Input data:
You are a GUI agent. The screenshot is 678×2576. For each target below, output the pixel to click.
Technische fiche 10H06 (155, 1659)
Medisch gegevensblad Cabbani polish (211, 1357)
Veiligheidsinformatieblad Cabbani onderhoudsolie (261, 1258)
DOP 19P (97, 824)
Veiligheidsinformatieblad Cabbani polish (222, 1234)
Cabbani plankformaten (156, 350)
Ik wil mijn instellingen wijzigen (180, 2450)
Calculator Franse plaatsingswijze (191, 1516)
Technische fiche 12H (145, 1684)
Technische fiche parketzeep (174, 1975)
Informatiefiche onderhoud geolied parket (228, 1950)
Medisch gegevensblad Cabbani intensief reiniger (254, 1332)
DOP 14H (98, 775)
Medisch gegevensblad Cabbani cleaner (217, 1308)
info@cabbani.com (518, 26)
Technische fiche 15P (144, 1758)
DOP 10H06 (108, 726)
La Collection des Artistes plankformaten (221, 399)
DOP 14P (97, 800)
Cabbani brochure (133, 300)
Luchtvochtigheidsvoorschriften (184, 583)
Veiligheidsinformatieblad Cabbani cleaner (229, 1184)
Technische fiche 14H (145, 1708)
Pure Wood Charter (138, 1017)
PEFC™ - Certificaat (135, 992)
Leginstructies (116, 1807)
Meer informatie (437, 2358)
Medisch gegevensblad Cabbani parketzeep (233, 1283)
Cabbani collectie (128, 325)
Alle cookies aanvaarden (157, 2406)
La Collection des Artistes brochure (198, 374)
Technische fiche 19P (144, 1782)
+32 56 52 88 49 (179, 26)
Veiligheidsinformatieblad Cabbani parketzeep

Exercise instructions:
Each line of the material above must be retyped precisely.

Reply:
You are a GUI agent. The screenshot is 678×2576. For each target below, output the pixel to click.
Technische fiche 10H06 (155, 1659)
Medisch gegevensblad Cabbani polish (211, 1357)
Veiligheidsinformatieblad Cabbani onderhoudsolie (261, 1258)
DOP 19P (97, 824)
Veiligheidsinformatieblad Cabbani polish (222, 1234)
Cabbani plankformaten (156, 350)
Ik wil mijn instellingen wijzigen (180, 2450)
Calculator Franse plaatsingswijze (191, 1516)
Technische fiche 12H (145, 1684)
Technische fiche parketzeep (174, 1975)
Informatiefiche onderhoud geolied parket (228, 1950)
Medisch gegevensblad Cabbani intensief reiniger (254, 1332)
DOP 14H (98, 775)
Medisch gegevensblad Cabbani cleaner (217, 1308)
info@cabbani.com (518, 26)
Technische fiche 15P (144, 1758)
DOP 10H06 (108, 726)
La Collection des Artistes plankformaten (221, 399)
DOP 14P (97, 800)
Cabbani brochure (133, 300)
Luchtvochtigheidsvoorschriften (184, 583)
Veiligheidsinformatieblad Cabbani cleaner (229, 1184)
Technische fiche 14H (145, 1708)
Pure Wood Charter (138, 1017)
PEFC™ - Certificaat (135, 992)
Leginstructies (116, 1807)
Meer informatie (437, 2358)
Medisch gegevensblad Cabbani parketzeep (233, 1283)
Cabbani collectie (128, 325)
Alle cookies aanvaarden (157, 2406)
La Collection des Artistes brochure (198, 374)
Technische fiche 19P (144, 1782)
+32 56 52 88 49 (179, 26)
Veiligheidsinformatieblad Cabbani parketzeep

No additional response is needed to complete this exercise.